After a period of pushback, proponents of austerity are retaking the intellectual high ground and promoting responsible budgeting throughout the developed world.

Michael M. Rosen

May 29, 2013

 

BRUSSELS, BELGIUM — Perched on a knoll rising gently above a man-made pond in Brussels’s stunning Parc Leopold sits the stately five-story granite building that once housed Europe’s first parliament.

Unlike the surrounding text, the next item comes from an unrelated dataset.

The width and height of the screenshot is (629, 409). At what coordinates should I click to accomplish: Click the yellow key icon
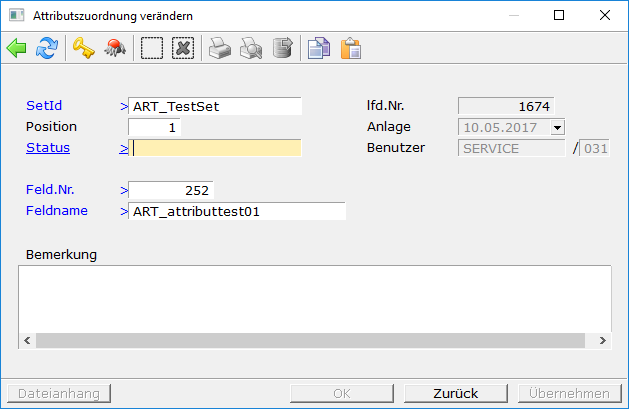point(83,48)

Years ago, that legislature began splitting time between Strasbourg, Luxembourg, and a sleek new building in Brussels.

 

The migration of the EU parliament is a fitting metaphor for a fast-moving trend that has taken hold on the Continent in the wake of its collapsing economies: the imposition of, and now the attempt to roll back, a series of measures to trim spending that Europeans often label, in a derogatory fashion, “austerity.” But after a period of pushback, pro-austerity forces are gaining strength by promoting responsible budgeting throughout the developed world.

 

Austerity, often known in the United States as “fiscal responsibility,” has stirred a heated academic and policy debate on both sides of the Atlantic. As austerity has been imposed by the European Union on the wayward, debt-laden countries on its periphery, in part on the basis of scholarly studies demonstrating its importance, many of those countries have bristled at its restrictions, as have left-leaning economists worldwide.